Environ 1.600 soldats français ont été déployés ce dimanche à Bangui  dans le cadre l’opération Sangaris. Plus simple en apparence qu’au Mali, l’intervention française en Centrafrique recèle de nombreux pièges.

 

Tel un avion sans pilote, la Centrafrique s’est peu à peu enfoncée dans le chaos et la violence, après la chute du président Bozizé en mars 2013. Moins d’un an après son arrivée au pouvoir, le nouveau président Michel Djotodia a perdu le contrôle des rebelles de la Séléka qui l’ont porté au pouvoir. A Bangui, les ex-rebelles ont rapidement semé la terreur, commettant pillages, viols et exactions à répétition contre les civils. Les violences se sont ensuite répandues dans le nord du pays, notamment à Bossangoa.

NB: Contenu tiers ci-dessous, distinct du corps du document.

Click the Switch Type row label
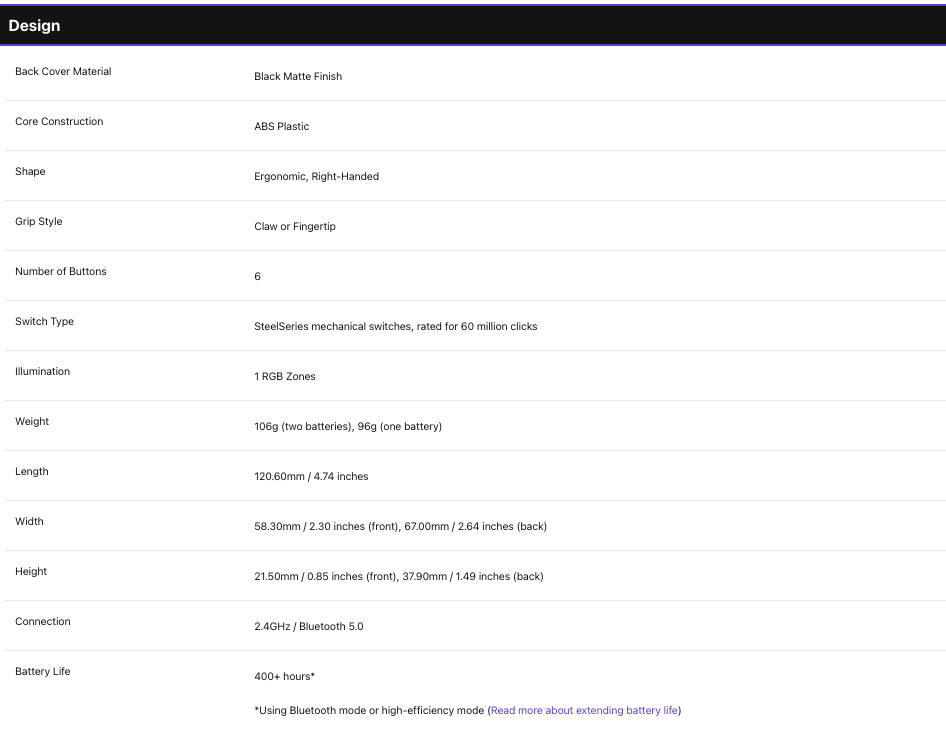This screenshot has width=946, height=729. pos(45,322)
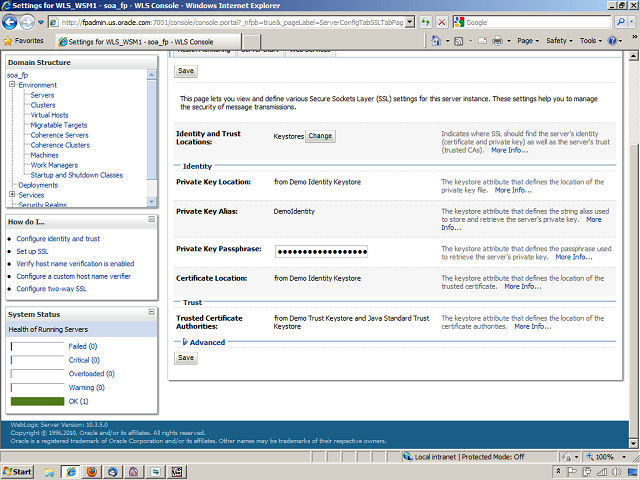Expand the Services tree node
This screenshot has width=640, height=480.
pyautogui.click(x=12, y=195)
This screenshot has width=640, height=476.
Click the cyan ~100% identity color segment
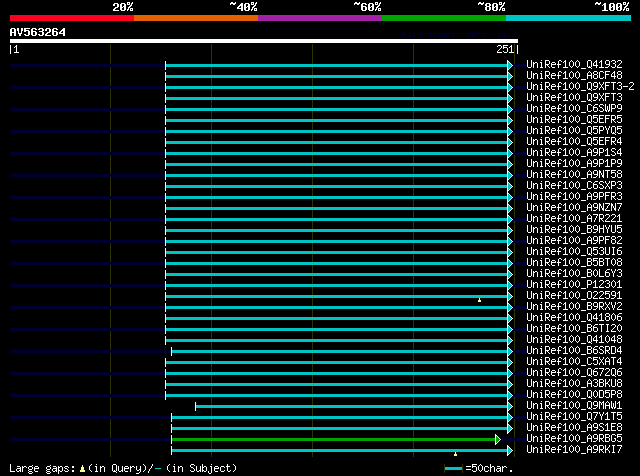568,18
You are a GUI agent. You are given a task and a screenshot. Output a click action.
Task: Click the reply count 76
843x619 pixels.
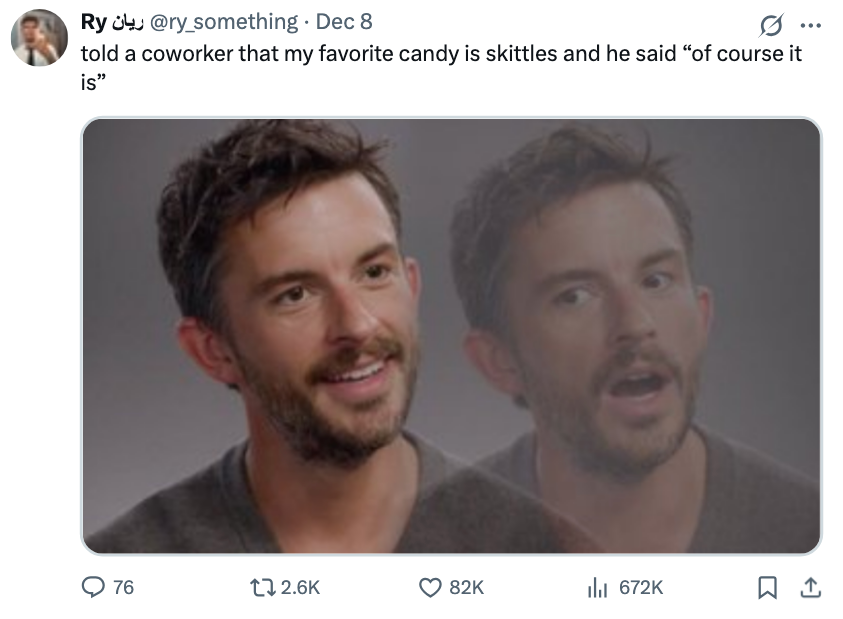coord(122,588)
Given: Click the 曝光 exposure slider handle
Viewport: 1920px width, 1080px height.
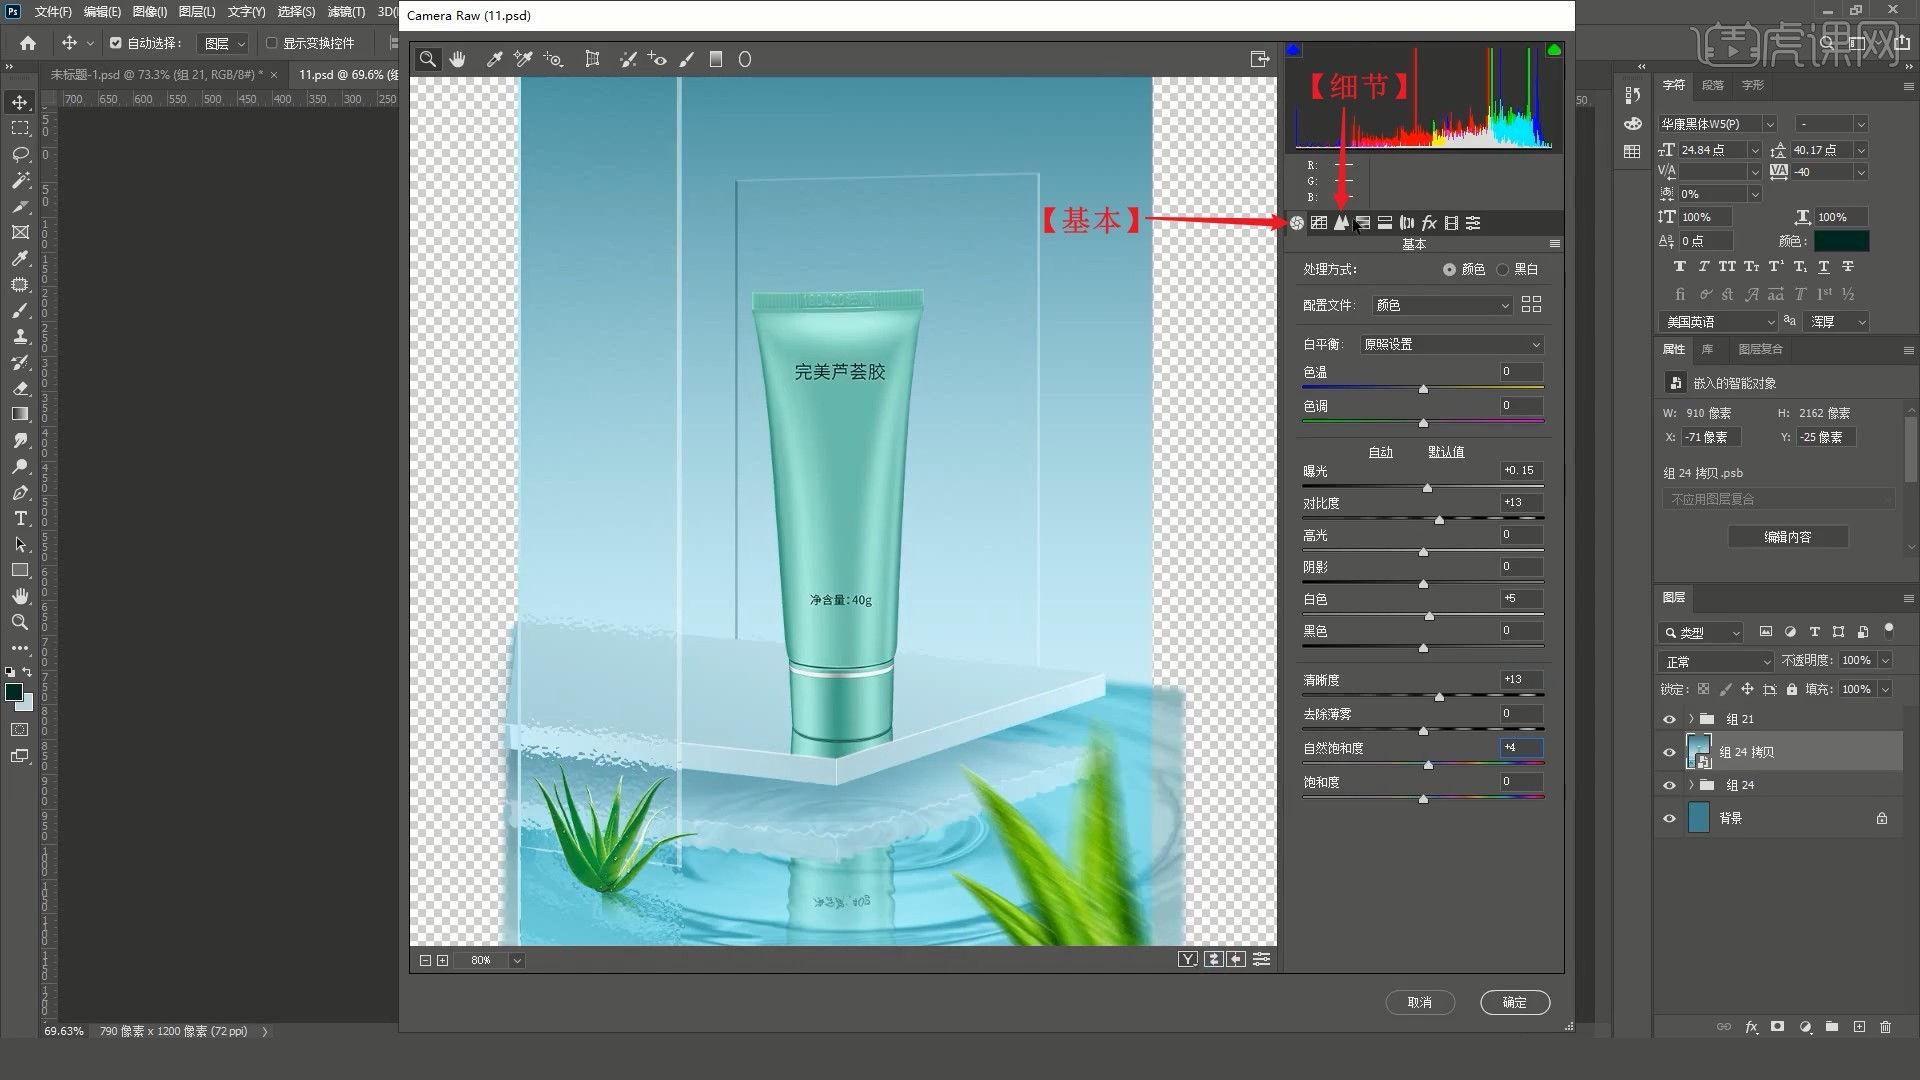Looking at the screenshot, I should tap(1427, 488).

En réaction aux exactions de la Séléka, composée essentiellement de musulmans, des milices chrétiennes, dénommée «anti-balaka», sont apparues depuis septembre dans le nord-ouest du pays, et sont en partie responsables des récents massacres à Bangui. Un conflit religieux couve.

 

La France s’apprête donc à ramener l’ordre en Centrafrique. L’objectif de l’armée française est de sécuriser la capitale, Bangui, ainsi que les principaux axes routiers du pays. Cette opération devra ensuite laisser place à la Mission internationale de soutien à la Centrafrique (Misca), dotée d’environ 4.000 hommes. Si militairement, la sécurisation de Bangui devrait être relativement aisée pour l’armée française, le reste du pays sera beaucoup plus difficile à pacifier. Mais d’autres difficultés attendent les français.

 

Plus complexe qu’au Mali ?

 

De l’avis de tous les experts, la sécurisation de la Centrafrique, pays grand comme la France, ne sera pas une mince affaire. Contrairement au Mali, où l’ennemi était clairement identifié et localisé, en Centrafrique il sera difficile de faire le tri entre forces centrafricaines de sécurité, ex-Séléka et «anti-balaka». Seconde difficulté, il faudra ensuite désarmer les fauteurs de troubles. L’armée française devra rapidement mettre la main sur les stocks d’armes cachés par les ex-rebelles de la Séléka. Il semblerait que les français soient aidés dans cette tâche par les services de renseignements congolais de Denis Sassou Nguesso, très actif en Centrafrique.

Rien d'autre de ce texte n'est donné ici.